Вдоль ограды сквера задумчиво бродит невысокая женщина в шелестящем плаще. От нее только что отошел мужчина в потертых джинсах и свитере, присел невдалеке на скамейку и ищет в карманах спички.
Несколько бродячих собак расхаживают в сторонке, поглядывая на мужчину с надеждой и злостью. Кислый фонарный свет истекает последними каплями желтизны.
Безветрие.
Мужчина тупо глядит себе под ноги и поднимает окурок сигареты, обжигает его огоньком спички и прикуривает.
Женщина посматривает по сторонам, выглядывая что-то в глубинах темного почти проспекта.
Луна пробивается не оттертым от пыли зеркалом сквозь сконфуженные тучи и, проглядывая сквозь них, иногда напоминает о себе.

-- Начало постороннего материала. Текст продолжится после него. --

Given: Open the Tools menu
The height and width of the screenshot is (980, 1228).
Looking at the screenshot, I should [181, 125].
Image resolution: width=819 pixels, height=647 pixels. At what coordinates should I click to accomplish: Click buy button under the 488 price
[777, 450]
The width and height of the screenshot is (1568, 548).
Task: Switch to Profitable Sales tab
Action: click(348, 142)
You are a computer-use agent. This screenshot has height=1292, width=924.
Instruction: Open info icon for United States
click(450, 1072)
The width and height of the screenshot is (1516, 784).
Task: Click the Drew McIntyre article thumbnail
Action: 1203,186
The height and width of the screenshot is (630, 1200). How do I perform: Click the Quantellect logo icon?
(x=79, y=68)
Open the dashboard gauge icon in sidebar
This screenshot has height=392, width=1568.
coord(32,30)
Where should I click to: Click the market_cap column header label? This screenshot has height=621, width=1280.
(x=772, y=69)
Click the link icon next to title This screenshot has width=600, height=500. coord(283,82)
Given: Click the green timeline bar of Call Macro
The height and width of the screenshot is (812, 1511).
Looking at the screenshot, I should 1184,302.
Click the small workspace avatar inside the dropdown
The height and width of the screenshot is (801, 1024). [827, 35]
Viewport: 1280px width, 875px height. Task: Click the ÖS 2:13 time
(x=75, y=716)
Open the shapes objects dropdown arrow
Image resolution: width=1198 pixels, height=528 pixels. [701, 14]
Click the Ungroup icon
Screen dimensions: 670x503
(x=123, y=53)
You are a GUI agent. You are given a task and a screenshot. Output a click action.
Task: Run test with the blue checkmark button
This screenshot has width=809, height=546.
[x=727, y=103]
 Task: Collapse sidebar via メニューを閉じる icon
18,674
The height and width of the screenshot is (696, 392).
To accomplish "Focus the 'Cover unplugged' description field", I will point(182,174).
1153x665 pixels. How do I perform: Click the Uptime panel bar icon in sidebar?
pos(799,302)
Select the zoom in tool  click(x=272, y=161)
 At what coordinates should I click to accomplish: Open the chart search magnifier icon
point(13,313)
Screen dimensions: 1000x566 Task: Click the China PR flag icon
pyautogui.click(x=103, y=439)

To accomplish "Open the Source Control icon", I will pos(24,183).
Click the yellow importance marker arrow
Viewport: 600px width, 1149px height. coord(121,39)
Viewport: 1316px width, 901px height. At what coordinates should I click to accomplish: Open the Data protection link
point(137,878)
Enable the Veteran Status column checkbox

Желтый плащ женщины не застегнут, она держит руки в карманах черных широких брюк, прищуривая глаза, и скалится. Время от времени мужчина и женщина переглядываются, как будто загадывая желание.
Бесцветные глаза мужчины скорбно ощупывают освещенную полосу песочной дорожки в поисках нового окурка. Он находит его и, вскакивая радостно, подбегает и поднимает. Пальцы его дрожат, он сглатывает слюну и вдруг начинает хохотать.
– Что ты орешь? – громким шепотом говорит женщина, поворачиваясь к мужчине лицом. – Делать дураку нечего?!
– Цыц, Ирка, не бухти, – продолжая хохотать, говорит мужчина, – ты следи лучше, не отвлекайся. А то перехватять, а?
Женщина подходит ближе к нему и долго, молча и осуждающе, смотрит в глаза мужчине.
– Ты для чего здесь? Помогать или издеваться?! – чуть не взрываясь, почти кричит она все тем же громким шепотом.
– Ну ладно, ладно! – отвечает мужчина. – Иди, стой себе. Я молчу, молчу.
Показывая смирение, он на цыпочках отходит к скамейке и прикуривает снова.
– Ну, иди же, проморгаешь! – примирительно говорит он.
Женщина возвращается на свой пост и продолжает ожидание.
Две черные собаки осторожно приближаются к скамейке и садятся невдалеке, облизываясь и посвистывая.
Мимо ограды сквера проходят два милиционера, окидывают женщину внимательными взглядами и идут дальше. Она показывает им в спину язык.
Долгая ночная тишина нарушается редкими машинами и последними прохожими.
– Вот все-таки я дурак, – вдруг начинает рассуждать мужчина, – вот зачем я с тобой связался? Жил бы себе и жил, один! Рисовал бы, ведь месяц простоя… Нет вот, вляпался! Что мне, в конце концов, страдать-то от твоих психозов?